▶ [WHAT THE TASK REQUIRES]: Pull out all lines from the listing below in which the word "will" appears.

▶ [INFORMATION]:

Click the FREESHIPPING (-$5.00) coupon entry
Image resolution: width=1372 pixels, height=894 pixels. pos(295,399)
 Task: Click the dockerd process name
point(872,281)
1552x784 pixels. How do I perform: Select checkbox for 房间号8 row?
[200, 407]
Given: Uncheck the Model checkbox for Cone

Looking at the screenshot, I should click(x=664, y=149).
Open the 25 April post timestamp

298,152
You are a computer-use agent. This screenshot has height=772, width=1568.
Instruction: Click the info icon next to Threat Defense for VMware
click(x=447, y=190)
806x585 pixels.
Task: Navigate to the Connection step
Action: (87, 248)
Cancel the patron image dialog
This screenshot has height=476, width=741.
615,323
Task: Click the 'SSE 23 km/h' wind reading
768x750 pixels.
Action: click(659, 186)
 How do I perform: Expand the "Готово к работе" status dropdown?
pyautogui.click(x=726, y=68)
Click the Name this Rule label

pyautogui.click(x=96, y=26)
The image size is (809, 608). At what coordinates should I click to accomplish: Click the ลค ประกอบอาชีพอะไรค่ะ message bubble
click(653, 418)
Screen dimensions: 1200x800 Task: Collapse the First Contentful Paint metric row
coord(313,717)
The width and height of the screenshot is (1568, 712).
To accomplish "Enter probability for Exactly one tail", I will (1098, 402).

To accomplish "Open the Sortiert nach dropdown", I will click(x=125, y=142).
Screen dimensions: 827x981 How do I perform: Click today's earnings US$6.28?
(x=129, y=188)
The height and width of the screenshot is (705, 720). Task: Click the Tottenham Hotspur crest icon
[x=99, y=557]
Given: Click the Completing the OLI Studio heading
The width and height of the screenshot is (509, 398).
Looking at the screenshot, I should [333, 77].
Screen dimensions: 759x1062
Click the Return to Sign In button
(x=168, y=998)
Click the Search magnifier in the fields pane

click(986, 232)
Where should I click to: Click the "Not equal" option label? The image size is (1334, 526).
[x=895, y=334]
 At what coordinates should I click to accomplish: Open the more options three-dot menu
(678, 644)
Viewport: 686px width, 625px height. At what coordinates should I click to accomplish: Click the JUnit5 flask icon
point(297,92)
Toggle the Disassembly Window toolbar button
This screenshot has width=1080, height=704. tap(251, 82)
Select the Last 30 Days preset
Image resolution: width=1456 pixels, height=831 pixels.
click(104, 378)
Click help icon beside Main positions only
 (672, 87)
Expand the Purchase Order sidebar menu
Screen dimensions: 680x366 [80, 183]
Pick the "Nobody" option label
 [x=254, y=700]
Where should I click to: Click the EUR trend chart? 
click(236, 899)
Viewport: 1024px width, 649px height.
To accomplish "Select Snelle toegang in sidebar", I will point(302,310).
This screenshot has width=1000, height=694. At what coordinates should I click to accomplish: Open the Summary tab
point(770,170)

▶ [SOLUTION]:
To accomplish "Enter probability for Exactly one tail", I will (1098, 402).
To accomplish "Open the Sortiert nach dropdown", I will click(x=125, y=142).
To accomplish "Select Snelle toegang in sidebar", I will point(302,310).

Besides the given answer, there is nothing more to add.